1. Through the Green Gate

The cyclo pulled to a stop in front of an enormous green gate. I turned around and looked at the driver, but he only gave me a smug smile from his seat on the pedicab. "This is number four," he said, gesturing toward the address beside the gate. I glanced at the number, then at the address in my hand, then glared at him. When he had first approached me as I stepped off the bus in central Hanoi, he had insisted that my destination was ten kilometers away and that he, in turn, deserved a hefty fee for pedaling me there. But we had traveled less than a kilometer and arrived in five minutes.

"Stay here," I said as sternly as I could in my miserable Vietnamese. I clambered over my backpack and out of the basketlike passenger seat, unwilling to pay him before I knew if this place was, indeed, the home of the only person I knew in Hanoi. The cyclo driver shrugged, then twisted around on his bicycle seat and immediately leapt into a discussion with the people gathered around a sidewalk tea stall across the narrow street. "She's an American. Came here to study Vietnamese. Twenty-nine years old. Not married yet," he told them, making quick work of all the information I had given him on the ride over.

I stood for a moment, looking around. I remembered Hanoi from my previous visit, in the late winter two years before, and much that I saw around me now felt familiar. Today's sky was the same impermeable gray, the color of the rice porridge I'd watched people swallow quickly on their way to work. The air had the same chilly moistness, carrying hints of motorbike exhaust, overripe fruit, and chicken broth simmering all day over tiny charcoal stoves. Across the road, a group of pale-faced old women sat at the tea stall. They wore scarves around their heads and held tiny cups of Hanoi tea between their fingers. I remembered that tea as well. In Saigon, people had drunk endless glasses of iced tea. At restaurants and sidewalk food stalls, every order, even coffee, came with tea. But Saigon tea was weak as water, barely yellow. The copper-colored Hanoi tea was a different drink entirely, whiskey strong and drunk in shots. On my first trip to Hanoi, I had sipped it and gagged.

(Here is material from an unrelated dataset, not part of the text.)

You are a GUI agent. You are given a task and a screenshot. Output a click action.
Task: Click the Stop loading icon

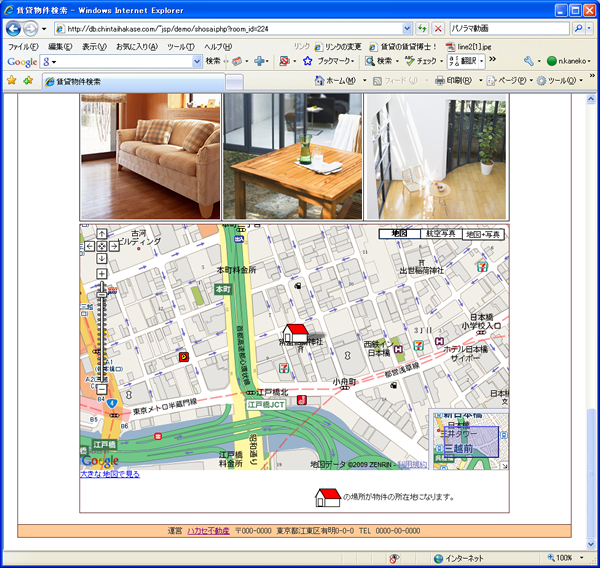pyautogui.click(x=438, y=29)
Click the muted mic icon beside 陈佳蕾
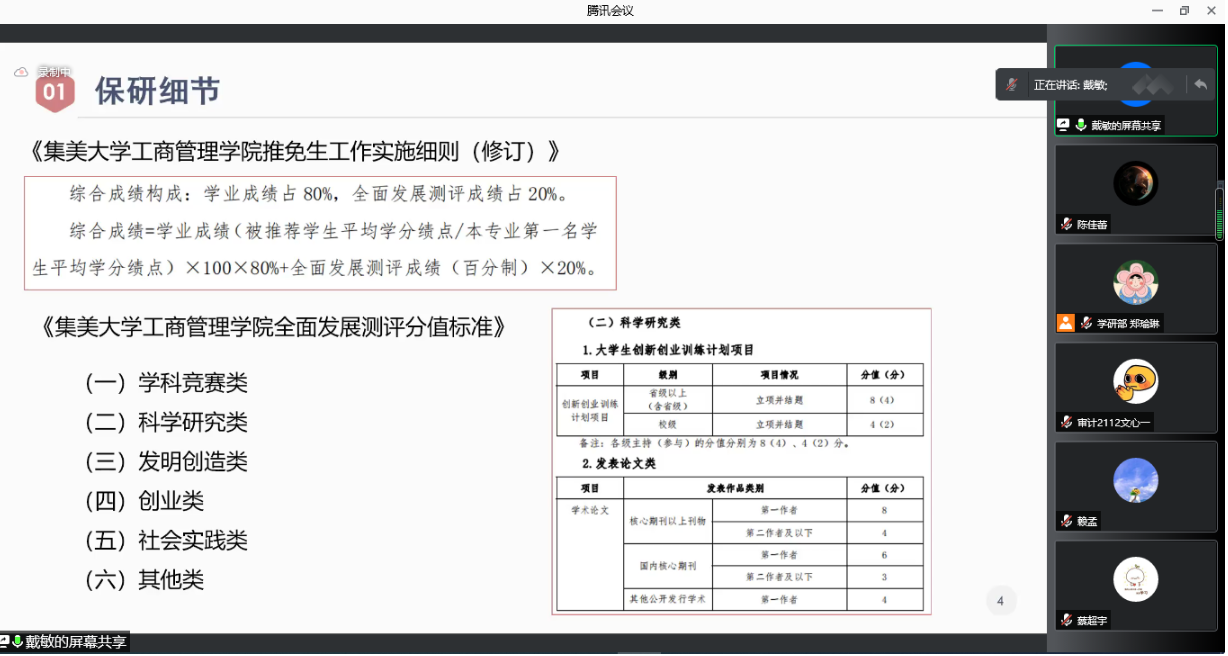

I could remember a lot about Hanoi, but I felt shaky anyway. My earlier visit to Vietnam had lasted only a month. Now, I was moving here. The difference between visiting and living in Vietnam felt immense, and very scary. I'd had big dreams to come back to this country to live. But now, I only felt small and fragile and very foreign. I couldn't satisfy myself with a quick jaunt through the famous sites and then a taxi ride back to the airport. I had to find a job. A home. Some friends.

From across the road, the tea drinkers stared at me with speculative interest. Pulling my scarf tighter against the wind, I wished I could take a little break, maybe just sleep in my own bed tonight in San Francisco, then try Hanoi again tomorrow. But the tea drinkers didn't disappear. One of them, perched on a stool with her knees tightly folded against her chest, lifted a hand and briskly waved me toward the gate. Her face, as infinitely lined as cracked porcelain, broke into a great, wide grin, revealing two rows of deeply red, betel-nut stained teeth. I looked at her for a moment, forcing my mouth into a smile of its own. Then, mustering all my courage, I turned around, walked over to the doorbell, and rang. I'd come all this way. It was too late to change my mind.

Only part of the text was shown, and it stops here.